╔══

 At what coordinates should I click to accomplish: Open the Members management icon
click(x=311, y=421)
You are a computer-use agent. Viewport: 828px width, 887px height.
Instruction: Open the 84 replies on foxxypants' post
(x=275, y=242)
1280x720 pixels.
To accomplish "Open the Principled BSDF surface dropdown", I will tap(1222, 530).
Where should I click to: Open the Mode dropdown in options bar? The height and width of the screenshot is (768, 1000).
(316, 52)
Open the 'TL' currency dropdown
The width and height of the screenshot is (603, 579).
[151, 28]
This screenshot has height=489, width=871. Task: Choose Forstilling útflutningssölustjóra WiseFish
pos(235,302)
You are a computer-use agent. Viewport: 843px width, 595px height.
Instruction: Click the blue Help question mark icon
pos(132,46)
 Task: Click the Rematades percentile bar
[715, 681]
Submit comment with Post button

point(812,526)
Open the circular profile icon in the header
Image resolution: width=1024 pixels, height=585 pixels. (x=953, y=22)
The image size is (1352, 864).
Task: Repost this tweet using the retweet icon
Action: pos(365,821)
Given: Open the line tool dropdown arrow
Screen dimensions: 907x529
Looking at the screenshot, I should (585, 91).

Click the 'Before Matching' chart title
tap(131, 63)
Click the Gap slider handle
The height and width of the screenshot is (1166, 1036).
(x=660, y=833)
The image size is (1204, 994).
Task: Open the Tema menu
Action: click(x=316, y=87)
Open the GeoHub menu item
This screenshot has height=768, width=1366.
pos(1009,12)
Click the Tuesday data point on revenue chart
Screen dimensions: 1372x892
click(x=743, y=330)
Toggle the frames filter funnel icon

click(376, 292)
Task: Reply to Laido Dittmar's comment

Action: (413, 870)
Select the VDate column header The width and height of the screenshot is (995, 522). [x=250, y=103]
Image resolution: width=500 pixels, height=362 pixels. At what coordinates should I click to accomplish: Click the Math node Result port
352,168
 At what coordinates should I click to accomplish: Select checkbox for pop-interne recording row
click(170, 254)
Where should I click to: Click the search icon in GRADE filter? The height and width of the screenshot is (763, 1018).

╚══

PROMPT: Repeat the data exactly. Omit nothing.

PROBLEM SOLUTION:
 At what coordinates should I click to accomplish: Open the Members management icon
click(x=311, y=421)
You are a computer-use agent. Viewport: 828px width, 887px height.
Instruction: Open the 84 replies on foxxypants' post
(x=275, y=242)
1280x720 pixels.
To accomplish "Open the Principled BSDF surface dropdown", I will tap(1222, 530).
Where should I click to: Open the Mode dropdown in options bar? The height and width of the screenshot is (768, 1000).
(316, 52)
Open the 'TL' currency dropdown
The width and height of the screenshot is (603, 579).
[151, 28]
This screenshot has height=489, width=871. Task: Choose Forstilling útflutningssölustjóra WiseFish
pos(235,302)
You are a computer-use agent. Viewport: 843px width, 595px height.
Instruction: Click the blue Help question mark icon
pos(132,46)
 Task: Click the Rematades percentile bar
[715, 681]
Submit comment with Post button

point(812,526)
Open the circular profile icon in the header
Image resolution: width=1024 pixels, height=585 pixels. (x=953, y=22)
The image size is (1352, 864).
Task: Repost this tweet using the retweet icon
Action: pos(365,821)
Given: Open the line tool dropdown arrow
Screen dimensions: 907x529
Looking at the screenshot, I should (585, 91).

Click the 'Before Matching' chart title
tap(131, 63)
Click the Gap slider handle
The height and width of the screenshot is (1166, 1036).
(x=660, y=833)
The image size is (1204, 994).
Task: Open the Tema menu
Action: click(x=316, y=87)
Open the GeoHub menu item
This screenshot has height=768, width=1366.
pos(1009,12)
Click the Tuesday data point on revenue chart
Screen dimensions: 1372x892
click(x=743, y=330)
Toggle the frames filter funnel icon

click(376, 292)
Task: Reply to Laido Dittmar's comment

Action: (413, 870)
Select the VDate column header The width and height of the screenshot is (995, 522). [x=250, y=103]
Image resolution: width=500 pixels, height=362 pixels. At what coordinates should I click to accomplish: Click the Math node Result port
352,168
 At what coordinates should I click to accomplish: Select checkbox for pop-interne recording row
click(170, 254)
Where should I click to: Click the search icon in GRADE filter? The height and width of the screenshot is (763, 1018).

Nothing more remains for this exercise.